In a lot of ways, we make plans in life assuming we know the direction it’ll go. Innovation in companies is often this way, and resembles a dissertation that takes too long and ends up having to be redone because someone beat them to the punch on what they were working on. Yes we have to take gambles and take risks, but sometimes it’s the analysis paralysis that keeps us from getting to our goals.

Much like in chess, if you have the most confidence in life, you can often become your own success regardless of how good you really are. People that are successful at a sport aren’t necessary the most naturally talented at it, they just showed up every day and had the grit and determination to succeed. The late Brian Klemmer talks about it by saying that your deepest commitment will often produce several ways in which to achieve something. There are often 100’s of ways to get to where you want to go, but where people lack is the commitment to seek the results they really want.
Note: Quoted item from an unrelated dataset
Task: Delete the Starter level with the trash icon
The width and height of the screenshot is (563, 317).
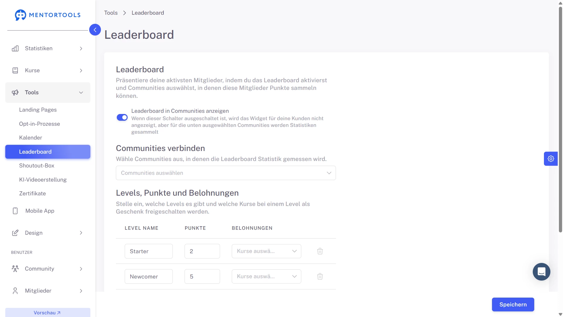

If you really want to win in chess, practice is important, but having the confidence and swagger of someone that knows what they are doing can go a lot further than 100’s of games being memorized. If the other player becomes intimidated, or backs down from an overly aggressive pawn – the game goes from being offensive to being defensive, and your upper hand can make all the difference towards that person making moves a rookie would shake their head at. It’s often said that the reason Big Blue beat Garry Kasparov in 1996 was because, once Garry’s confidence began to wain – he made mistakes a stable and solid player of his caliber wouldn’t have made, but the computer had the power to recover better because it had no emotion in it’s way. In short – when you stumble, take a deep breath and let it go in order to recover.

The funny thing about losing to chess is, that even though the other player isn’t predictable – they can only move one move at a time before you jump back in to make another move. This back and forth means you can’t lose control of your game unless you chose to lose control of your game – no one move determines the outcome of a single game, but rather a series of steps. The funny thing is, you can always chose to resign the match, even before it’s over.

If there’s things in your life you feel are out of control, take a step back and realize you are in control. No one move in life can determine the outcome of the entire rest of your life, and at any point you can step back and change the game. If things are really out of control, resign from whatever it is you are doing and start another game. We are all empowered with some level of control, because at no point can anyone force us to ultimately do something day in and day out – they can convince us to do something, they can strong arm us, but it’s us at the end of the day that decides where we move the pieces on the board for most scenarios in life.

When we decide that we have control over all the white or black pieces on the board, and that every move can be recovered by the next choice we make – no game in life is hopeless. The only way you have no chance of winning is by standing around watching the chess match, instead of playing it.

The opposing player never causes you to lose, and you aren’t without an opportunity to redeem and restore whatever situation you’re in. Allow the answers to come to you by taking those deep breaths, and the right combination of moves will appear in surprising ways.